• TASK BRIEF
Working from the records below, return word for word the line that contains "Screen dimensions: 1568x660" and each line after it, ending with the last. Skip all pictures.
--
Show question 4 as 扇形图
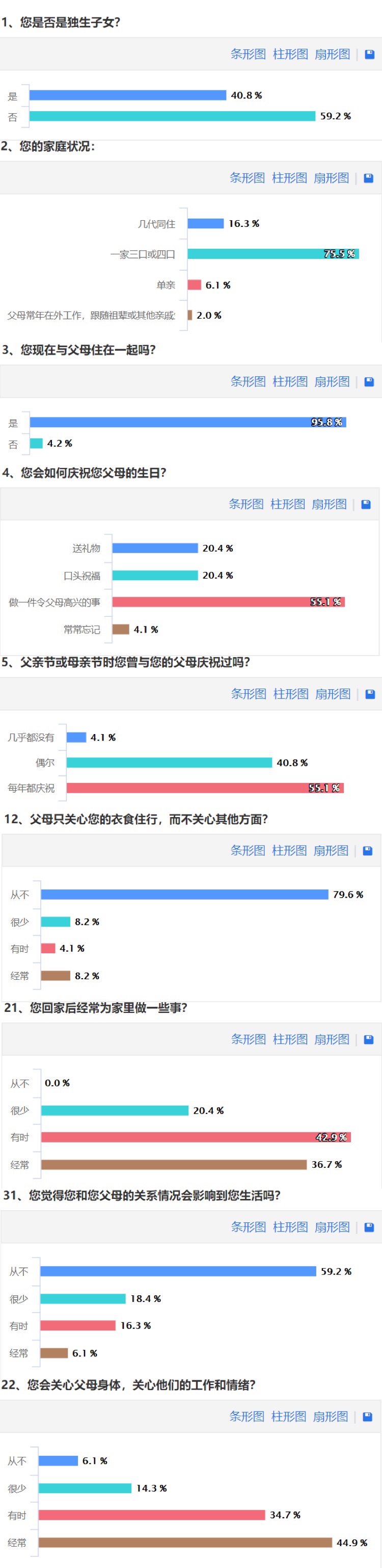Screen dimensions: 382x1568 pyautogui.click(x=329, y=505)
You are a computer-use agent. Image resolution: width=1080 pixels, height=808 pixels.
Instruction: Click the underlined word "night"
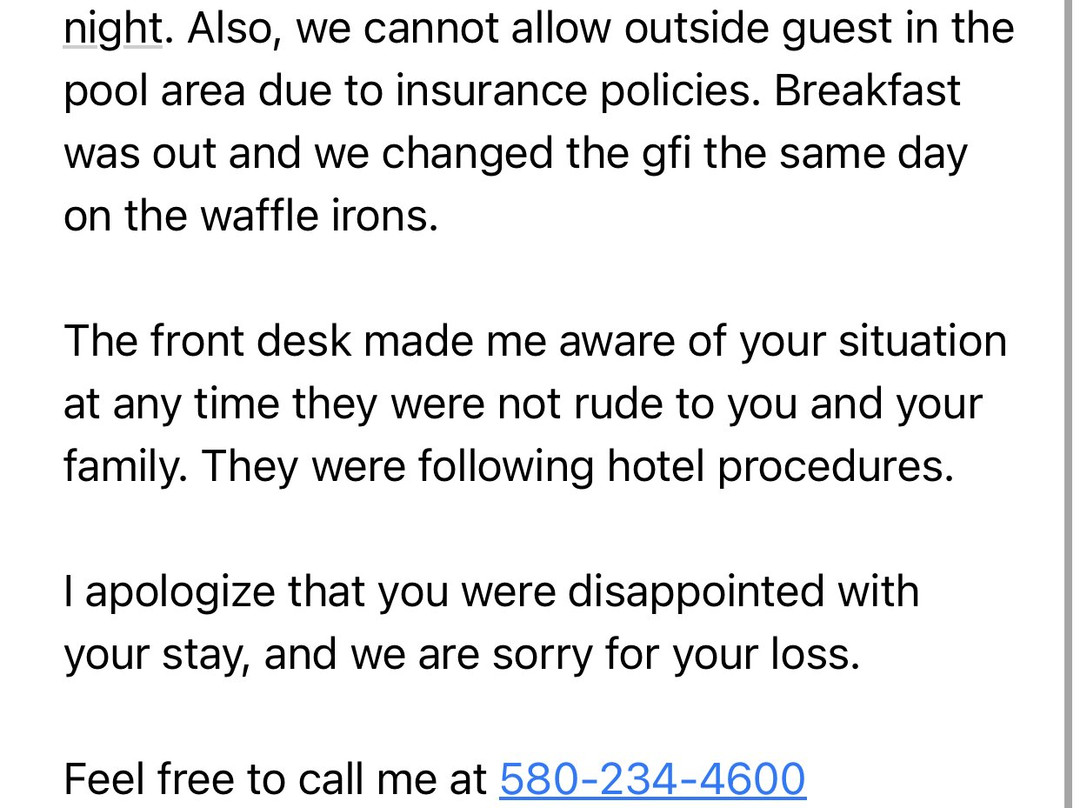coord(112,30)
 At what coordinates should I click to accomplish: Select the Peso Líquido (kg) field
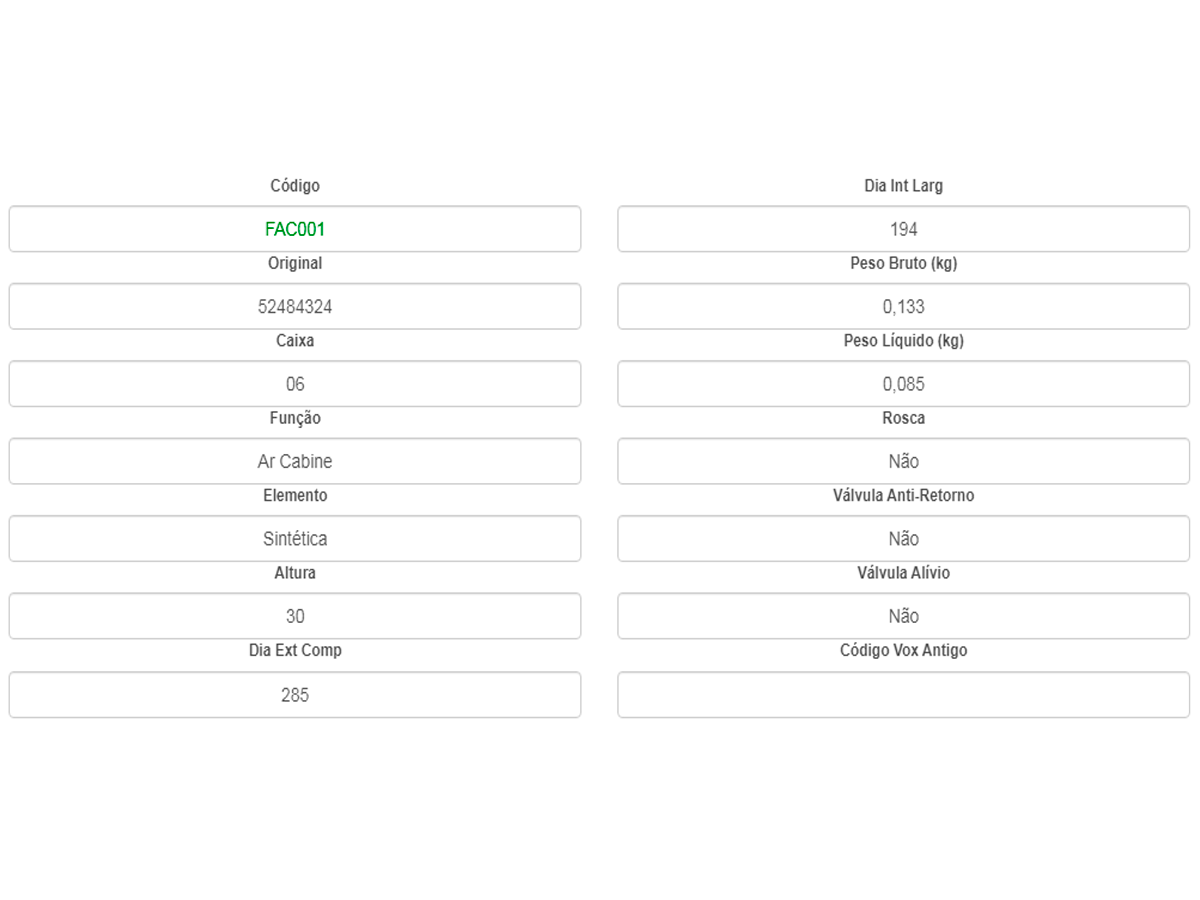point(903,384)
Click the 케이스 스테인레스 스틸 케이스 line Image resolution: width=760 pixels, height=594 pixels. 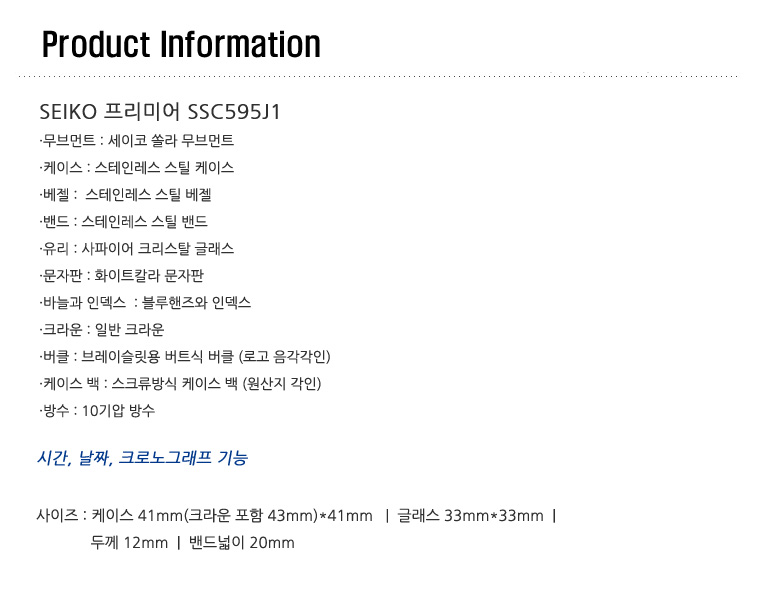click(137, 168)
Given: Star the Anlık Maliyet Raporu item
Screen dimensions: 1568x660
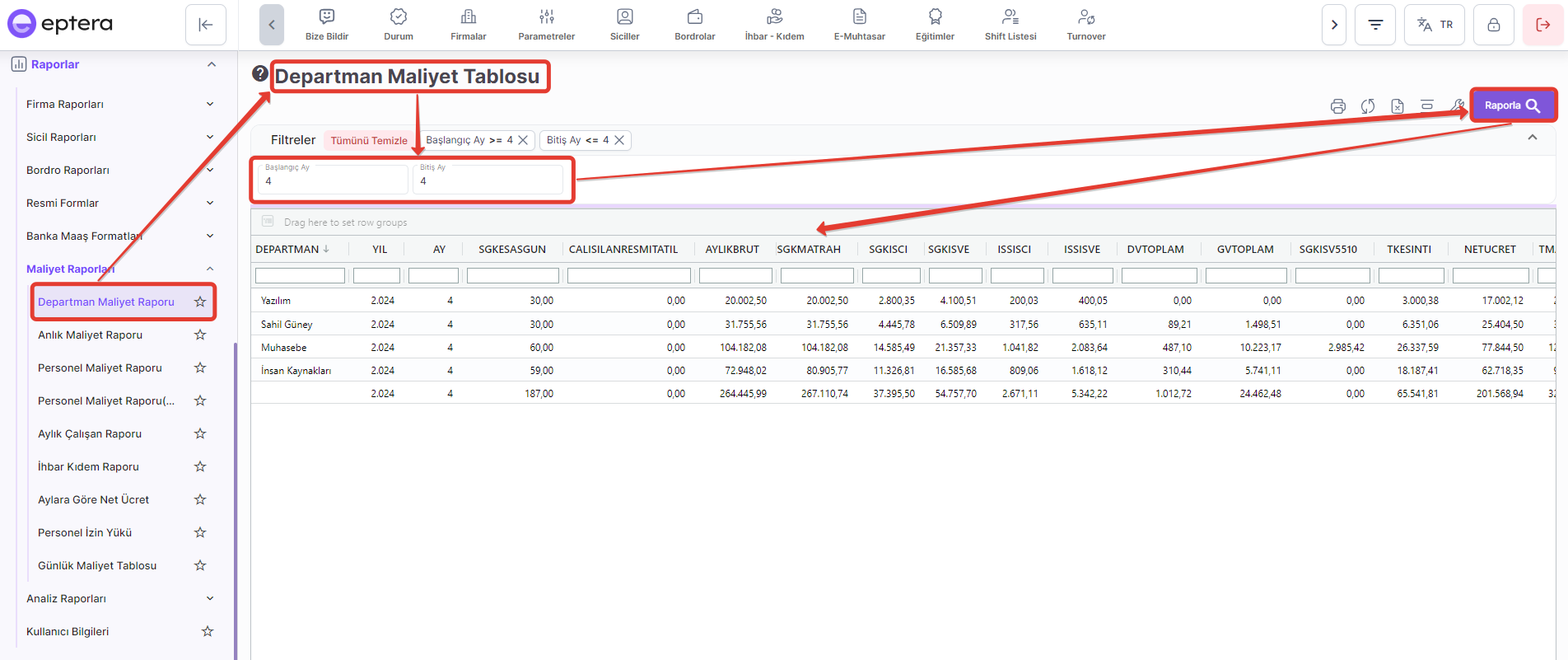Looking at the screenshot, I should coord(200,335).
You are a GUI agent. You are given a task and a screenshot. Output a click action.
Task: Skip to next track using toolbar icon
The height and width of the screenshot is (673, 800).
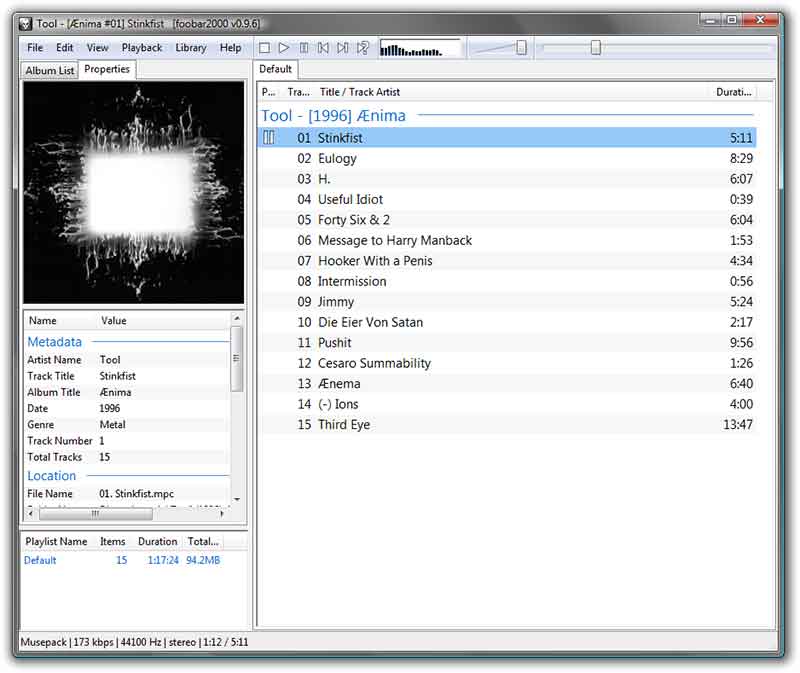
--
• EXERCISE OUTPUT
Screen dimensions: 1568x660
Looking at the screenshot, I should coord(200,335).
You are a GUI agent. You are given a task and a screenshot. Output a click action.
Task: Skip to next track using toolbar icon
The height and width of the screenshot is (673, 800).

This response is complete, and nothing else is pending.